A naive implementation of this (as spelled out here) is quite good. But there
are some race conditions that you’ll need to solve to get a 100% solution. If
you implement an xv6 equivalent of futexes, you can augment the mutex API
(likely the create function) to include the address of the lock in the shared
memory.
The different levels of completion for this module are: - Level 0: Implement the system calls to allocate and free mutexes, along with the kernel data-structures to track the mutexes. Scheduling the FSS as highest priority.
- Level 1: Logic in the kernel to block processes locking a mutex that is already locked, and to wake up a thread blocked on a mutex for the same reason. Mutual exclusion is required.
- Level 2: Implement condition variables that interoperate properly with the mutexes from the previous level.
- Level 3: Handle the case where a process terminates accidently (faults). Release any mutexes it holds, and ensure that it is no longer blocked on conditions.
- Level 4: Implement your mutexes in a manner where if a critical section is not owned by another thread a thread is attempting to lock it, it will avoid making a system call similar to futexes as spelling out above.

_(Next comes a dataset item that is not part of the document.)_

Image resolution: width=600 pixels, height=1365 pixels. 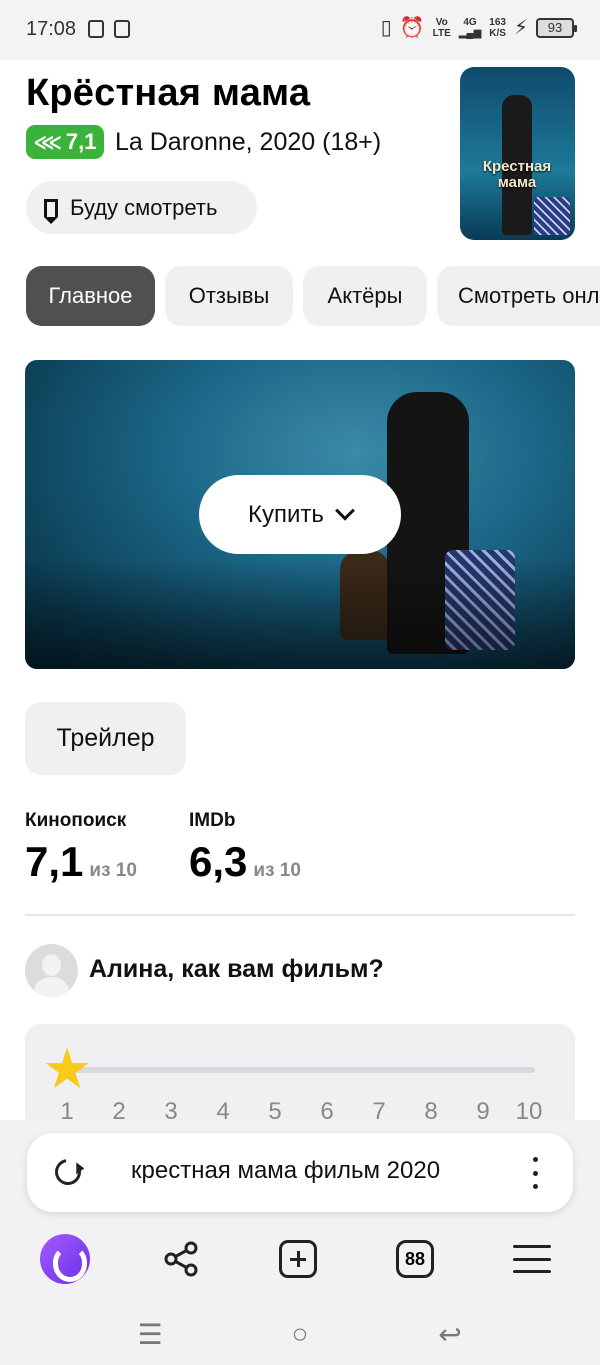 What do you see at coordinates (442, 22) in the screenshot?
I see `volte-top: Vo` at bounding box center [442, 22].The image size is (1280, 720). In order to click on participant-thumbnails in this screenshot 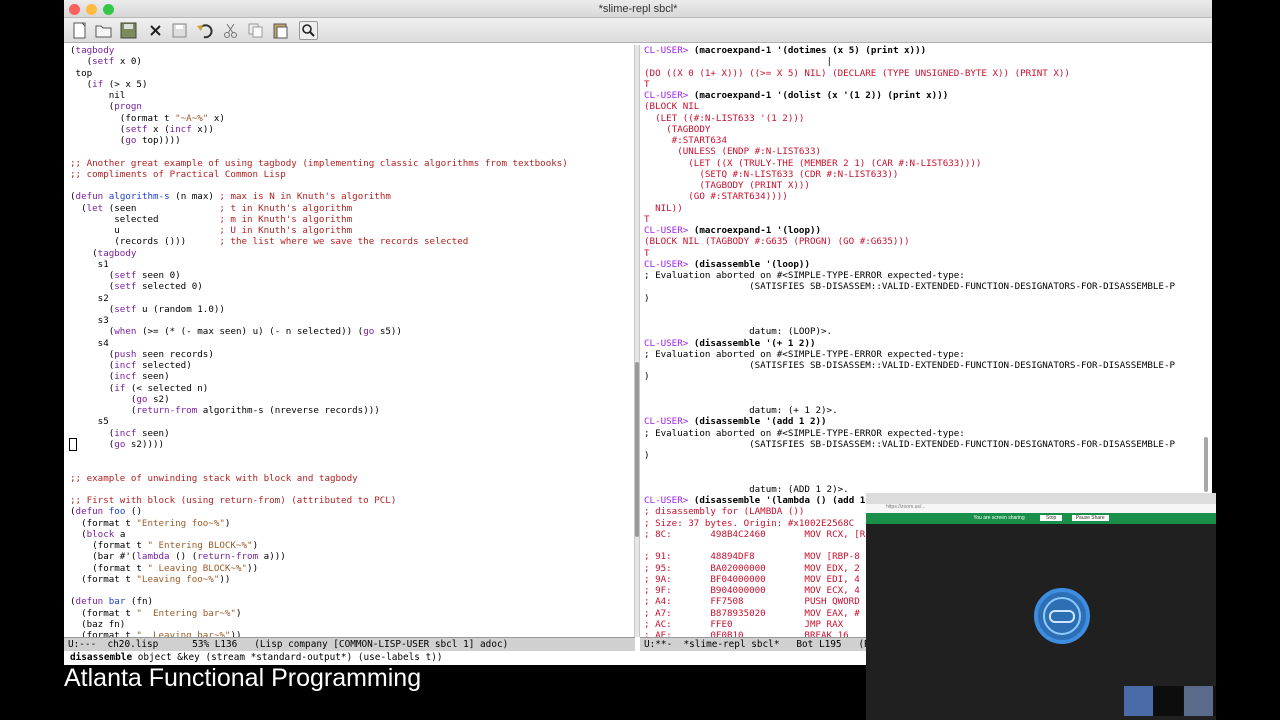, I will do `click(1170, 701)`.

Independent testing: The mutex API is specially formulated to not require
shared memory. Mutexes are simply associated with a name, so any process can
get one, and lock/unlock it. This means that two processes that don’t even
share memory can be used to test the mutual exclusion of the mutex. The same
applies to the condition variables.
Overall Project
The levels for the overall project are:
- Level 0: Level 1 in one module.
- Level 1: Level 1 at least two modules.
- Level 2: Level 1 in three modules, and level 2 in at least two. Two of the modules must be integrated together.
- Level 3: All three modules must be integrated together.
- Level 4: Highest level - 1 in each module.
- Level 5: Highest level in all modules.